In the book description below, what is the quest of the institute that gives the novel its name?

**Passage:**
== Segment start ==
The Time Regulation Institute
One of the greatest and most overlooked novels of the twentieth century, by an author championed by Nobel Prize winner Orhan Pamuk, The Time Regulation Institute appears here in English for the first time-more than fifty years after its original publication in Turkish.
This is the story of the misadventures of Hayri Irdals, an unforgettable antihero who, along with an eccentric cast of characters (a television mystic, a pharmacist who dabbles in alchemy, a dignitary from the lost Ottoman empire, the “life-artist” Halit), founds The Time Regulation Institute. The institutes quixotic quest: to make sure all the clocks in Turkey are set to Western time. Thus begins a brilliant satire about the calamitous arrival of Western and corporate values in tradition-bound Turkey.
An uproarious tragicomedy that is still startlingly relevant, The Time Regulation Institute illuminates the collision of East and West, tradition and modernity, that has been playing out in Turkey since the early twentieth century.
== Segment end ==
**Information shown:**
== Segment start ==
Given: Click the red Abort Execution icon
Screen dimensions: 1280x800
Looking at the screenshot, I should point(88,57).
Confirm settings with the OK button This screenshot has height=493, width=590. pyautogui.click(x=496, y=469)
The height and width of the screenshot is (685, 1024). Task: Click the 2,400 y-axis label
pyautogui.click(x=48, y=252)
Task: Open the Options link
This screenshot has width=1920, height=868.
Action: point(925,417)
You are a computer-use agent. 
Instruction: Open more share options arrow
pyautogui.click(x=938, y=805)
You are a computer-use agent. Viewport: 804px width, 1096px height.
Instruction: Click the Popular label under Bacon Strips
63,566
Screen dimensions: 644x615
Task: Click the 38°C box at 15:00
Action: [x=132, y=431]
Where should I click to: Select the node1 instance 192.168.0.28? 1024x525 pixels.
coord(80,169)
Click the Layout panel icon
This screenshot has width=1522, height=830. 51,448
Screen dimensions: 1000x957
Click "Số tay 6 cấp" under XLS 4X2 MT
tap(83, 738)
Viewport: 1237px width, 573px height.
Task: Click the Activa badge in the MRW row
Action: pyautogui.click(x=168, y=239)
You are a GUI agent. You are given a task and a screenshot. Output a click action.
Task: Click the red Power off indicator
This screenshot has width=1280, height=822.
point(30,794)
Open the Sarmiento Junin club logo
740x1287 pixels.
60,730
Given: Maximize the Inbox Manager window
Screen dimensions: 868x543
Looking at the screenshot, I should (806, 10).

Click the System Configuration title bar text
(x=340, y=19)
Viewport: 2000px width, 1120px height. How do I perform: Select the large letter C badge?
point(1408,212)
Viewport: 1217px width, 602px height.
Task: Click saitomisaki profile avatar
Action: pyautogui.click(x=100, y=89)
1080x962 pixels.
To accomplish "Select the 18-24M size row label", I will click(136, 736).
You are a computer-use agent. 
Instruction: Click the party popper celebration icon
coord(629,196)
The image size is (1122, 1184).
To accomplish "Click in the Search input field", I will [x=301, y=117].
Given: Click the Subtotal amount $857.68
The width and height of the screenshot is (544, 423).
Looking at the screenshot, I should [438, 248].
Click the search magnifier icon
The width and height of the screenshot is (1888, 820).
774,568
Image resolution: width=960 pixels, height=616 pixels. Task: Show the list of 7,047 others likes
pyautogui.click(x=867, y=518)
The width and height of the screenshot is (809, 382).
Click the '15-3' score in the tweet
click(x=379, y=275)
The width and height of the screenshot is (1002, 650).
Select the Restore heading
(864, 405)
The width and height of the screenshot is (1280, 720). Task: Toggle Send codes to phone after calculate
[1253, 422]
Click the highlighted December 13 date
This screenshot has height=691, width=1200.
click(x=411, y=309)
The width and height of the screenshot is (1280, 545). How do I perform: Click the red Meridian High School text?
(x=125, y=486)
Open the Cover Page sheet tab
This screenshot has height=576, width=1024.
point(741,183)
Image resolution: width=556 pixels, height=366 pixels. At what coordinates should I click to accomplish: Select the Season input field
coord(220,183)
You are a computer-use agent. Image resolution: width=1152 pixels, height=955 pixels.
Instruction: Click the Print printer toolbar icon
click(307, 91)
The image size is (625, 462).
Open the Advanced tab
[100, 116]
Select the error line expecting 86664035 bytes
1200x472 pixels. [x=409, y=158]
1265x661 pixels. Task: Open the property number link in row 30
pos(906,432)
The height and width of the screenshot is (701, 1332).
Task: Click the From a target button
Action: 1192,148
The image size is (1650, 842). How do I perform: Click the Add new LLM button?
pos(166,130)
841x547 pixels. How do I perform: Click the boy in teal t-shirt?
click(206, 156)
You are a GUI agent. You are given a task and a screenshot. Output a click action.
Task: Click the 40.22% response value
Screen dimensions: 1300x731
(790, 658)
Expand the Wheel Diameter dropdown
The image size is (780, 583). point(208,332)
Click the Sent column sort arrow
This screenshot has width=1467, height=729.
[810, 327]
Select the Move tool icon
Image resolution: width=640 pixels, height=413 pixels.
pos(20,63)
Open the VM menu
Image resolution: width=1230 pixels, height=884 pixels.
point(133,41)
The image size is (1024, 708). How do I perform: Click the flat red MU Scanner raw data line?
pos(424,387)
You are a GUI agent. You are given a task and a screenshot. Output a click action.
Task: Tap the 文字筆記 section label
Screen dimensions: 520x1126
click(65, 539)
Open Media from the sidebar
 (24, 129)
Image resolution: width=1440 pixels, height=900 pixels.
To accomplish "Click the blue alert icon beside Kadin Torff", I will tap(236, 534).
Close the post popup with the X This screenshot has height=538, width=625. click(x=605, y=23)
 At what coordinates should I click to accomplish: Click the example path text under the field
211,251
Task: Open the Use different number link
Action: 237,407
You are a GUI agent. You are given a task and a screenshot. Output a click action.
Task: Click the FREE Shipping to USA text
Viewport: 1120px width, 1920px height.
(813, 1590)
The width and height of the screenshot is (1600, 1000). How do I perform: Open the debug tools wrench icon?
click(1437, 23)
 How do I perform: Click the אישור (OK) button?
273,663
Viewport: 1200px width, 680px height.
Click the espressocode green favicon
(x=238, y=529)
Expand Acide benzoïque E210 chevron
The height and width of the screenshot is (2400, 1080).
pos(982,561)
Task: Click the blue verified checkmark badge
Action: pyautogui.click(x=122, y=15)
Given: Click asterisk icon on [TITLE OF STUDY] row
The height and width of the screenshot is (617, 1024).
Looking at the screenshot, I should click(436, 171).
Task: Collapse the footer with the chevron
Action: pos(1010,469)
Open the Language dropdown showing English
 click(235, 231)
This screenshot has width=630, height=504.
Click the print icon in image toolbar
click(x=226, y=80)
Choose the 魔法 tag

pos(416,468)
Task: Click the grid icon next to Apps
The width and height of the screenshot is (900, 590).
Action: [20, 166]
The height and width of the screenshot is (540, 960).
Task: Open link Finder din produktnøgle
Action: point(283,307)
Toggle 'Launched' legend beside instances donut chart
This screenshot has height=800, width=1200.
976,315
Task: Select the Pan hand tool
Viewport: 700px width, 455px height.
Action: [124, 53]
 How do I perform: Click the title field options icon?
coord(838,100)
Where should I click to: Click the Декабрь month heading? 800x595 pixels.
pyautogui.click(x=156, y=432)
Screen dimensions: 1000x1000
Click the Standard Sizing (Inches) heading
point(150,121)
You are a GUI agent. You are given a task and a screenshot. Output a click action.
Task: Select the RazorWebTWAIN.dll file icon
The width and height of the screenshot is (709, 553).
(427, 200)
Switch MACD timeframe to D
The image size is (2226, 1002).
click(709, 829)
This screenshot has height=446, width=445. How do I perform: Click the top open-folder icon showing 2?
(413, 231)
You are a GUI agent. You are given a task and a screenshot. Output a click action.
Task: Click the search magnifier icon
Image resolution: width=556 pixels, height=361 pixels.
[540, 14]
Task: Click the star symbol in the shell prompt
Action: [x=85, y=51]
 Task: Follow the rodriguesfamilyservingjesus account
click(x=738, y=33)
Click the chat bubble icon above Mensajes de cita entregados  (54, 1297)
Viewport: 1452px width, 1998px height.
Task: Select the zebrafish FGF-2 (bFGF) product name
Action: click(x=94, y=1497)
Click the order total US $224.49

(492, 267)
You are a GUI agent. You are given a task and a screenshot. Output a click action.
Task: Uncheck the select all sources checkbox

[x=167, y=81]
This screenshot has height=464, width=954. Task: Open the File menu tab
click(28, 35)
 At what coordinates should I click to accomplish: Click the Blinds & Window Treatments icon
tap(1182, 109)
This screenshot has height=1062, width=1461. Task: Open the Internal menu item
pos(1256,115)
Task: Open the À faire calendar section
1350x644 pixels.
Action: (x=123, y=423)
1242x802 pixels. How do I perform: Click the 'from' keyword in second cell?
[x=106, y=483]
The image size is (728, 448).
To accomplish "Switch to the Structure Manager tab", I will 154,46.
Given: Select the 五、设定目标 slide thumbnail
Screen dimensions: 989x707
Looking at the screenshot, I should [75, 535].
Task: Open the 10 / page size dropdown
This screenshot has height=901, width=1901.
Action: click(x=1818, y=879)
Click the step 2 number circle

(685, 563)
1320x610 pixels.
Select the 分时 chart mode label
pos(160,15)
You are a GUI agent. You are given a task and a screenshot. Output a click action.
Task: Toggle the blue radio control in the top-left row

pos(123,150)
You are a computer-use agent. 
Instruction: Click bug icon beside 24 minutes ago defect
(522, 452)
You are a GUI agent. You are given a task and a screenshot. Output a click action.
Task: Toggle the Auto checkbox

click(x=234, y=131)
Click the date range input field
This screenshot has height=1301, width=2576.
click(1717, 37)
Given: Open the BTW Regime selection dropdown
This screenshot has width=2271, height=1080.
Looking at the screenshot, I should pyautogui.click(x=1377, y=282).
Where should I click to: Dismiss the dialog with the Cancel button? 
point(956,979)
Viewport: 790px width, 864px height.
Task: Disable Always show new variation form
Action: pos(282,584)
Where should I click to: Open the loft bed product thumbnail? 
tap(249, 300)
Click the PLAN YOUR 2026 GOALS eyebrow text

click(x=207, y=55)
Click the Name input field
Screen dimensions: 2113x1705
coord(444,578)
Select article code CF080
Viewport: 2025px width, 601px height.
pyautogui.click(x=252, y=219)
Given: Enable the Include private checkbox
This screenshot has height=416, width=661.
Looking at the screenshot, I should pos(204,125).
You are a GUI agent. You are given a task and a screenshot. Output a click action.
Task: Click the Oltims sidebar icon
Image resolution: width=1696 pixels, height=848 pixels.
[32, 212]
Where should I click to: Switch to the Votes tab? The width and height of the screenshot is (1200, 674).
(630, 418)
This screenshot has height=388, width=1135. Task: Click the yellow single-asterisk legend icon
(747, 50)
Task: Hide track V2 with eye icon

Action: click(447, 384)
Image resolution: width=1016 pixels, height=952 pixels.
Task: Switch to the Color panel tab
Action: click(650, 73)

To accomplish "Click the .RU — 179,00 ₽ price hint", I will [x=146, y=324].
== Segment end ==
**Task answer:** Its quest is to make sure all the clocks in Turkey are set to Western time.